(Exercise objective): The entries that follow include a run beginning at the line with "The image size is (1024, 576)." and ending at the line with "Given: Click the Other row label"; restate that run word for word and leave the rest out.

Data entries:
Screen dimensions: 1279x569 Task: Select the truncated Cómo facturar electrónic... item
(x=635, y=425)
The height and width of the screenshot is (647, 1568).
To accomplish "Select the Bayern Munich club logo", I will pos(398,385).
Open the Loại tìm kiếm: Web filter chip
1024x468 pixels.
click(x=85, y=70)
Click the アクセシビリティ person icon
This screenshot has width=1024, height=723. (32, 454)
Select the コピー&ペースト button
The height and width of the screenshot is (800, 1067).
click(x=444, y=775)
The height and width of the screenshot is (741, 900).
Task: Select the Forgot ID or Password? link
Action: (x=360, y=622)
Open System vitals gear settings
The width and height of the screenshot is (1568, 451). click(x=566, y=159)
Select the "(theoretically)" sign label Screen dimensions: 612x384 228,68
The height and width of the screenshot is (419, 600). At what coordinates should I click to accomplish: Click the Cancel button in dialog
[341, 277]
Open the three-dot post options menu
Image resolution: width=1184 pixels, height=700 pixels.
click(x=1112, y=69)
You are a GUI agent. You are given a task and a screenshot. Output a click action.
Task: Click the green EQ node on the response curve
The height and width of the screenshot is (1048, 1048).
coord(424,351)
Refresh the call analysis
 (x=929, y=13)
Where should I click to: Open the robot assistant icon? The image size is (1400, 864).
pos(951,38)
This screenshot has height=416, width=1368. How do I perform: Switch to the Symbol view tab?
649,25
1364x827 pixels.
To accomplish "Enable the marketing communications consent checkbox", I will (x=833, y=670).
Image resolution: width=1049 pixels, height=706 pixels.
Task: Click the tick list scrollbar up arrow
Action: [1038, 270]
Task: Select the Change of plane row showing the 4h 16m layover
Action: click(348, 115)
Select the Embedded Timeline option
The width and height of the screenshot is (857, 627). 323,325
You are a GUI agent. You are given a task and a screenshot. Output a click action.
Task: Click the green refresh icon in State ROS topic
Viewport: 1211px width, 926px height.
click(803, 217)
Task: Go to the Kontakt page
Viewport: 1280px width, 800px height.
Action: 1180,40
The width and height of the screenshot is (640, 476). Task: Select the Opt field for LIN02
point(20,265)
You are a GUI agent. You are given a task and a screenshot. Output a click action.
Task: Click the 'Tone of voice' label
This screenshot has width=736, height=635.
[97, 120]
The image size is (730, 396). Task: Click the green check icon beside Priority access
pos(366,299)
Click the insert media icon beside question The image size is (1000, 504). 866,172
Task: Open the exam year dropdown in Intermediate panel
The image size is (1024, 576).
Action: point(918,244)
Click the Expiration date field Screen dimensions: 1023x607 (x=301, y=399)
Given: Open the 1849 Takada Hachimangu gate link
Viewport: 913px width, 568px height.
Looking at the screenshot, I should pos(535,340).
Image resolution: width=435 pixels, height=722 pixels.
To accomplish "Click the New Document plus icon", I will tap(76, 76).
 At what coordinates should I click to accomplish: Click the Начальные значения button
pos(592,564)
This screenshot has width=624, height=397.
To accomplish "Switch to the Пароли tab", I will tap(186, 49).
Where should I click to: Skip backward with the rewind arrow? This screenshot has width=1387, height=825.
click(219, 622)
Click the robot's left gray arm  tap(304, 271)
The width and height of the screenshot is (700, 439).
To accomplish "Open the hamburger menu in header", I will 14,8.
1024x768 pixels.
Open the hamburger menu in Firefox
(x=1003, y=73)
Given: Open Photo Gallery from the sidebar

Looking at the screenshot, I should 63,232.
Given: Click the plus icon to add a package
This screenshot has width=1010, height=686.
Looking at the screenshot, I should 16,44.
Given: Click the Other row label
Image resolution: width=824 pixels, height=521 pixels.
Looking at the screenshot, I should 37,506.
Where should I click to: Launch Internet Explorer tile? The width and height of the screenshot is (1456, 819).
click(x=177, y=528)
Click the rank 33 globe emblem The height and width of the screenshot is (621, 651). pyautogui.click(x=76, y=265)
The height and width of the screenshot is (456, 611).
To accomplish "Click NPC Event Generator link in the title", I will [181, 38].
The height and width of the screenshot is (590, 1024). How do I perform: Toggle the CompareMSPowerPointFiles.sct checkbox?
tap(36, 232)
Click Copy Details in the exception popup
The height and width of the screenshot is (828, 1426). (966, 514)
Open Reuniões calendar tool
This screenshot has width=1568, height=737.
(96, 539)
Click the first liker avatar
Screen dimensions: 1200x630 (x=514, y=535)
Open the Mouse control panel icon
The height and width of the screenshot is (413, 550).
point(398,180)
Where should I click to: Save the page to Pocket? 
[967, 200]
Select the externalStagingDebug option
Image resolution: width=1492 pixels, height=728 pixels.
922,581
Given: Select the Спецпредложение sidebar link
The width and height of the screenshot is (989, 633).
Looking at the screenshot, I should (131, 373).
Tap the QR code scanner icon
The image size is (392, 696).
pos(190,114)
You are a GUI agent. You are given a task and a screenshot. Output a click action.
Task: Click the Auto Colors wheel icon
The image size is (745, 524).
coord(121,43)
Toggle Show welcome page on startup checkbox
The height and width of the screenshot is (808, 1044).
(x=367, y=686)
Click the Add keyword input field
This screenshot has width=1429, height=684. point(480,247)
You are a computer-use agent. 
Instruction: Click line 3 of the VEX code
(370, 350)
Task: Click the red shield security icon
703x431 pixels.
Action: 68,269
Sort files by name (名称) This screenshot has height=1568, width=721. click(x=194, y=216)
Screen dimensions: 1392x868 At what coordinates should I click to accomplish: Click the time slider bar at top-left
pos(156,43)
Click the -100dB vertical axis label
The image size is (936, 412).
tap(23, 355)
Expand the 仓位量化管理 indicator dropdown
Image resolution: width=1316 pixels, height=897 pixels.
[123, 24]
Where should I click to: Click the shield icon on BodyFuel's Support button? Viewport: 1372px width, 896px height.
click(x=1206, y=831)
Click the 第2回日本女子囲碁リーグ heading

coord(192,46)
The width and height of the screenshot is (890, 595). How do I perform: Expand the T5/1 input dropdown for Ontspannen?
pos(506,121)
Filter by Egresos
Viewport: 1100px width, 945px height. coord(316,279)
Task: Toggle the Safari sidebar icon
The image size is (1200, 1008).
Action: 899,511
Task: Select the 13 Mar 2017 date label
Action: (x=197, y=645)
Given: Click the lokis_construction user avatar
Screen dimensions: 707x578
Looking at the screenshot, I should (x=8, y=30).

(Response below):
The image size is (1024, 576).
Action: point(918,244)
Click the Expiration date field Screen dimensions: 1023x607 (x=301, y=399)
Given: Open the 1849 Takada Hachimangu gate link
Viewport: 913px width, 568px height.
Looking at the screenshot, I should pos(535,340).
Image resolution: width=435 pixels, height=722 pixels.
To accomplish "Click the New Document plus icon", I will tap(76, 76).
 At what coordinates should I click to accomplish: Click the Начальные значения button
pos(592,564)
This screenshot has width=624, height=397.
To accomplish "Switch to the Пароли tab", I will tap(186, 49).
Where should I click to: Skip backward with the rewind arrow? This screenshot has width=1387, height=825.
click(219, 622)
Click the robot's left gray arm  tap(304, 271)
The width and height of the screenshot is (700, 439).
To accomplish "Open the hamburger menu in header", I will 14,8.
1024x768 pixels.
Open the hamburger menu in Firefox
(x=1003, y=73)
Given: Open Photo Gallery from the sidebar

Looking at the screenshot, I should 63,232.
Given: Click the plus icon to add a package
This screenshot has width=1010, height=686.
Looking at the screenshot, I should 16,44.
Given: Click the Other row label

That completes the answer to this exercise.